Viviane arrangiert die Zusammenkunft ihrer jüngeren Schwester
Igraine mit Uther, dem Pendragon (Heerführer) des siechen
Großkönigs Ambrosius. Im Unterschied zu seinem
römisch-stämmigen Herrn ist Uther rein britischer
Abstammung. Er verliebt sich in Igraine auf den ersten Blick. Doch an
der Sache ist ein Haken: die Dame hat schon Gorlois, dem Herzog von
Cornwall, das Jawort gegeben. Es kommt wie es kommen muss: Nach
Ambrosius’ Tod wird Uther neuer Großkönig
und besiegt die Truppen des rebellischen Gorlois. Der Herzog selbst
findet den Tod. Igraine heiratet Uther und empfängt einen
Sohn: Artus. Dieser wird - um ihn nicht gänzlich der Erziehung
christlicher Priester auszusetzen, auch vom Merlin unterwiesen. Der
Merlin von Britannien (eine Art oberster Druide) fungiert als engster
Vertrauter der Herrin vom See. Morgaine, Artus’ Halbschwester
aus der Verbindung seiner Mutter mit ihrem ersten Mann, geht nach
Avalon, um dort in die Mysterien der Großen Mutter eingeweiht
zu werden.
Jahre verstreichen währenddessen Vivianes Plan voll aufzugehen
scheint: Uther hält die Sachsen im Zaum, Artus wächst
zu einem tapferen Kämpfer heran, und die Große
Mutter nimmt im Glauben ihren gleichberechtigten Platz neben dem
Christengott ein. Doch Viviane übertreibt ihr strategisches
Planspiel. Sie lädt Artus, der nach Uthers Tod schon bald als
neuer Großkönig gekürt wird, nach Avalon
zum Beltane-Fest. Bei diesem kommt es jedes Frühjahr zur
rituellen Vereinigung der Jungfräulichen Jägerin mit
dem Hirschgott; ein sexueller Akt, der symbolisch den Bund mit dem Land
und der Großen Göttin besiegelt. (auch von Wilfried
Steiner in "Der
Weg nach Xanadu" beschrieben). Die maskierte
Jungfrau ist Morgaine, ihr gehörnter Begleiter niemand Anderer
als Artus. Ohne es zu wissen, schlafen Bruder und Schwester
miteinander. Viviane will, dass aus dieser Vereinigung der beiden
Blutlinien Avalons ein Sohn entspringt, der mächtiger als alle
Könige zuvor wird. Morgaine gebiert alsbald Mordred, jenen
Mann, der letztlich den Untergang des alten Britanniens bringen wird.

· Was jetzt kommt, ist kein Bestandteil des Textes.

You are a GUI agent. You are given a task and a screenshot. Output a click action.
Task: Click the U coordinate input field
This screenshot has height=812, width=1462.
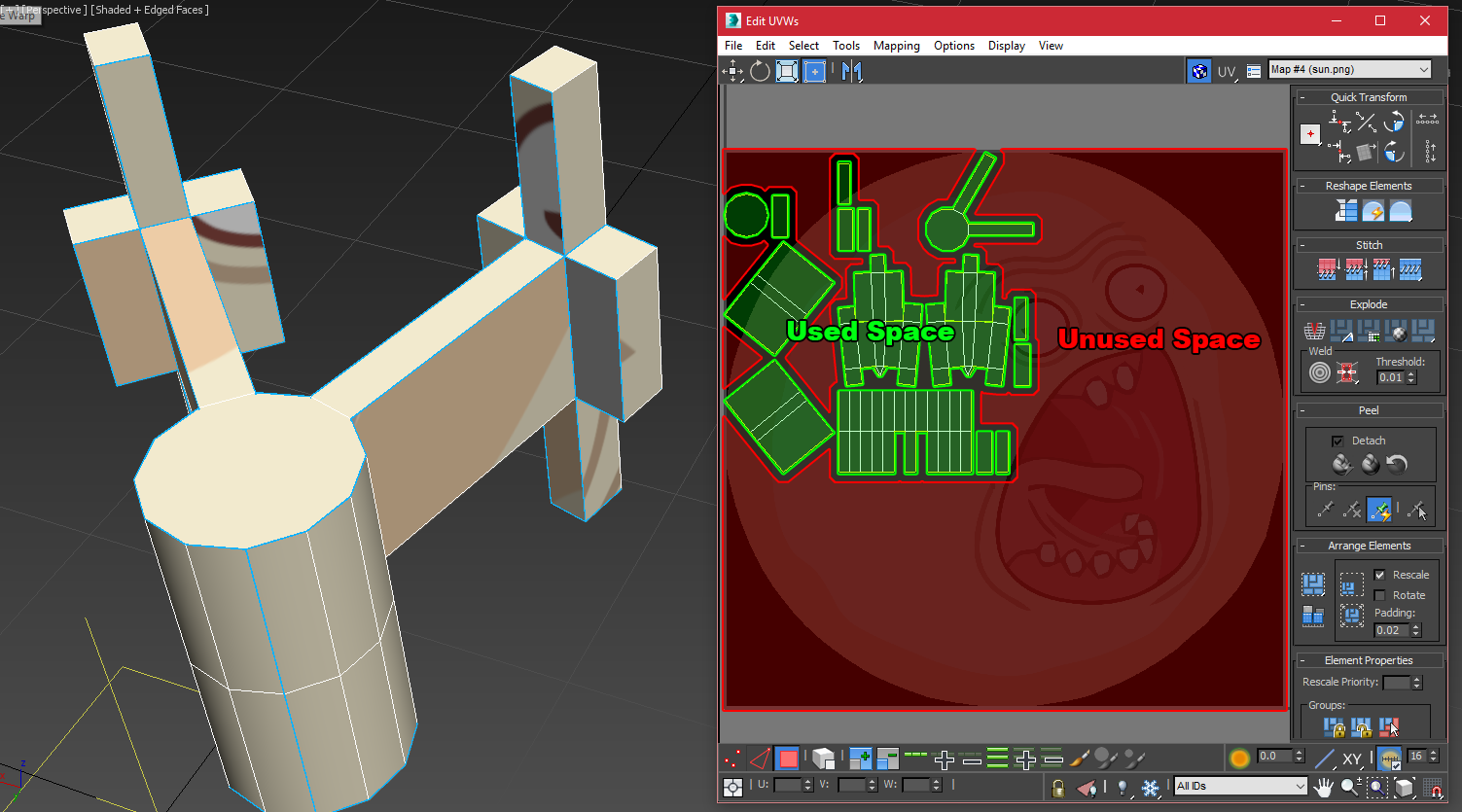pyautogui.click(x=787, y=785)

Maßgeblich verantwortlich für den finsteren
Charakter Mordreds ist seine Tante Morgause, Vivianes und Igraines
Schwester, die Gemahlin des Königs von Orkney. Geschickt
entfremdet sie den Jungen von Kindheit an von seiner Mutter und
verwendet ihn als Werkzeug der Intrige gegen Artus, um ihren eigenen
Sohn Gawain als Thronfolger zu etablieren. Zusätzliche Brisanz
birgt die Dreiecksbeziehung
zwischen Artus, seiner Frau Gwenhwyfar und Lancelot, seinem ersten
Ritter und besten Freund. Nicht nur, dass Gwenhwyfar dem König
keinen Nachfolger gebären kann, sind sie und Lancelot seit
Jahren schon still ineinander verliebt. Lange Zeit kann die
Staatsräson ihre Gefühle zügeln; lange, aber
der Tag des Treuebruchs gegenüber dem König kommt.

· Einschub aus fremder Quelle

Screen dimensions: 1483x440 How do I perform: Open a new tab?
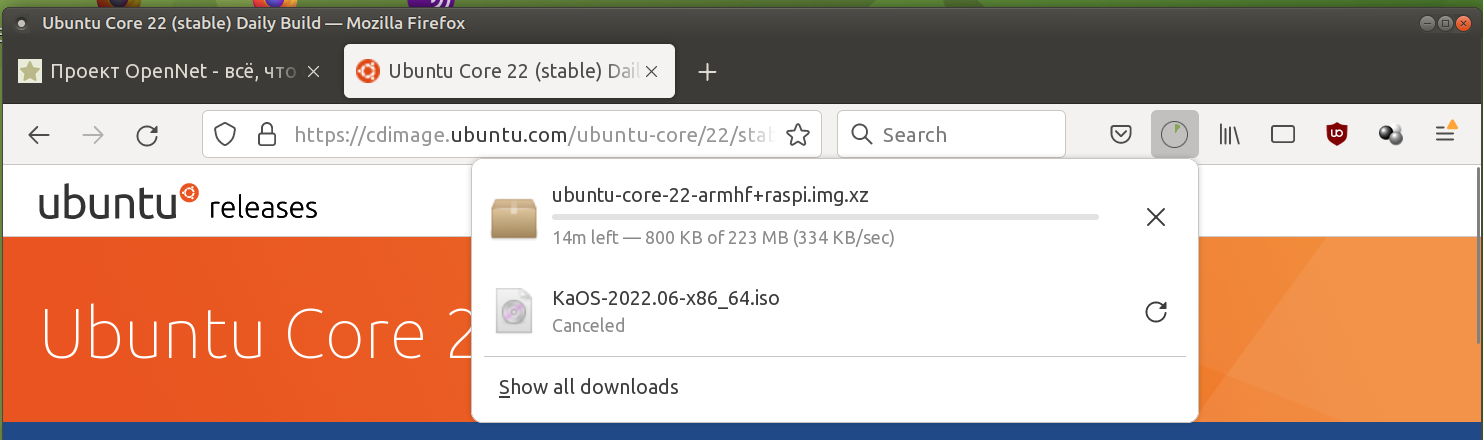[x=707, y=72]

Der Amouren nicht genug: Auch Morgaines Herz schlägt
für Lancelot. Dass diese verschachtelten Beziehungen nicht nur
Liebe, sondern auch Hass und Tod bringen, wird in "Die Nebel
von Avalon" von Kapitel zu Kapitel klarer. Man merkt, wie
sich atmosphärisch immer mehr ein Unwetter zusammenbraut,
dessen Niedergang Vernichtung für "Gute" wie "Böse"
bringt; wobei keine Romanfigur sich diesem trivialen Schema zuordnen
lässt.
Was bei Marion Zimmer Bradley auffällt, ist dreierlei.
Zuallererst fokussiert sie nicht die stolzen Könige und
Ritter, sondern eine Handvoll entschlossener Frauen, welche die wahren
Bestimmerinnen des Geschehens sind. Viviane, Morgaine, Morgause,
Gwenhwyfar oder Igraine stellen die sie umgebenden Männer in
den Schatten. Merlin, Uther, Lancelot, ja selbst Artus selbst sind grob
gesprochen nur Handlanger.
Zweitens hat die Autorin sich sehr intensiv mit den
vorchristlichen,
keltischen Religionen Britanniens auseinandergesetzt.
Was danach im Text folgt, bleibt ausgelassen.